Brief a
In the records below, repeat the lines between the one containing "Task: Unmute the microphone in the assistant" and the one containing "click(20, 133)", inclusive.

Text block

In Conversation: SAF’s Demand Certainty Meets Supply Constraints

Sustainable Aviation Fuel (SAF) has moved rapidly from policy ambition to commercial reality, but the path forward remains complex. While demand is increasingly well-defined, underpinned by mandates and decarbonization commitments, the supply side continues to raise fundamental questions around scalability, economics, and long-term viability. 

In this conversation, Ruella Menezes, Director of New Energies at Kline, sits down with Peter Gastriech, Managing Director- Energy and Sustainable Investing at Water Tower Research, as part of their Circular Economy Symposium to unpack the real dynamics shaping the SAF market. 

Drawing direct exposure to projects, feedstock strategies, and policy developments, the discussion moves beyond headline narratives to examine what is driving progress and where constraints remain. 

The conversation explores the outlook to 2030 and beyond, what differentiates successful SAF projects, the implications of geopolitical disruption, and how evolving policy frameworks, particularly in the US, are influencing global market dynamics.

[Collection entries]
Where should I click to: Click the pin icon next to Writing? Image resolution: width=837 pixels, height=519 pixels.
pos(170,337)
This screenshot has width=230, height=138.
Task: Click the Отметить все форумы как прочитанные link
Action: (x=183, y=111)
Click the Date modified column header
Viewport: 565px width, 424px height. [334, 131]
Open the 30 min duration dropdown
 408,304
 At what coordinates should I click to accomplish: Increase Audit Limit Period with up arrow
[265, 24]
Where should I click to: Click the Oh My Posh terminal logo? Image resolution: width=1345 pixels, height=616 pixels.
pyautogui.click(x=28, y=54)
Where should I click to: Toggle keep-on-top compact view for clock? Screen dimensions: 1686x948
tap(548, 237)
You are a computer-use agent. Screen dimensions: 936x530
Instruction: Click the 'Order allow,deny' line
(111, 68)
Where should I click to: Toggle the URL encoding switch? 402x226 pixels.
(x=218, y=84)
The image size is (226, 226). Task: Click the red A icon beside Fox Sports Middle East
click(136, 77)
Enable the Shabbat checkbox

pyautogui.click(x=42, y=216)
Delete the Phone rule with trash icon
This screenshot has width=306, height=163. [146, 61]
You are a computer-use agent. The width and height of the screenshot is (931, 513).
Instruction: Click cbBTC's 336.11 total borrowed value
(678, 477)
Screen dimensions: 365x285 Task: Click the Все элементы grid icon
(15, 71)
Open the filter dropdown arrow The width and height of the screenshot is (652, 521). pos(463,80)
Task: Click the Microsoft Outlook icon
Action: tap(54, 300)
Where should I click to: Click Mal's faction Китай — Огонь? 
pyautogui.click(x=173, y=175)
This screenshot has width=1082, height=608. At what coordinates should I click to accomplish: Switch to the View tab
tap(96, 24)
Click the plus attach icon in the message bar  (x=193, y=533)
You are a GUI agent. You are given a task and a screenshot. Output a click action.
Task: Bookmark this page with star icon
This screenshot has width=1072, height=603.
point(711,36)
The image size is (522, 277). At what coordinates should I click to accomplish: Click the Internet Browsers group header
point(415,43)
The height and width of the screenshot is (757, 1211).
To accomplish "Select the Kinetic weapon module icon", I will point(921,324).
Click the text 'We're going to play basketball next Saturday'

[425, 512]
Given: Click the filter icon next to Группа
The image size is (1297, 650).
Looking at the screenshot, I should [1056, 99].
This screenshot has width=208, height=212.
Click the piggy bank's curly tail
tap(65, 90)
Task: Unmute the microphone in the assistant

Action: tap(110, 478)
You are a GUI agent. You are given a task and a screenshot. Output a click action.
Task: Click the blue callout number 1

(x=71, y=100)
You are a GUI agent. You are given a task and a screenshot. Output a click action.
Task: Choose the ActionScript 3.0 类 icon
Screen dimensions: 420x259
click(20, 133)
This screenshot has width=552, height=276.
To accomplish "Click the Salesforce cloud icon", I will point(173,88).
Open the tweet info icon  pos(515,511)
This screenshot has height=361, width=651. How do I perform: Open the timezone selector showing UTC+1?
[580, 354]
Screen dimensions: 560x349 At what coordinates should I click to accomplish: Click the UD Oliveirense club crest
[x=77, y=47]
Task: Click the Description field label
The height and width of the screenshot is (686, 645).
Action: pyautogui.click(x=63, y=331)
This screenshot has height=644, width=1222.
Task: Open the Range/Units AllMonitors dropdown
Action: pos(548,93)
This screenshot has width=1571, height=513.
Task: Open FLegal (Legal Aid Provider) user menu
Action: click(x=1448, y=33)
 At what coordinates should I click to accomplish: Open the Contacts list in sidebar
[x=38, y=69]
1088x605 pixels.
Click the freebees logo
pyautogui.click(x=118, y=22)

Brief b
From the text on sustainable aviation fuel above, output the passage between "Sustainable Aviation Fuel" and "and long-term viability.", inclusive.

Finished answer a
Task: Unmute the microphone in the assistant

Action: tap(110, 478)
You are a GUI agent. You are given a task and a screenshot. Output a click action.
Task: Click the blue callout number 1

(x=71, y=100)
You are a GUI agent. You are given a task and a screenshot. Output a click action.
Task: Choose the ActionScript 3.0 类 icon
Screen dimensions: 420x259
click(20, 133)

Finished answer b
Sustainable Aviation Fuel (SAF) has moved rapidly from policy ambition to commercial reality, but the path forward remains complex. While demand is increasingly well-defined, underpinned by mandates and decarbonization commitments, the supply side continues to raise fundamental questions around scalability, economics, and long-term viability.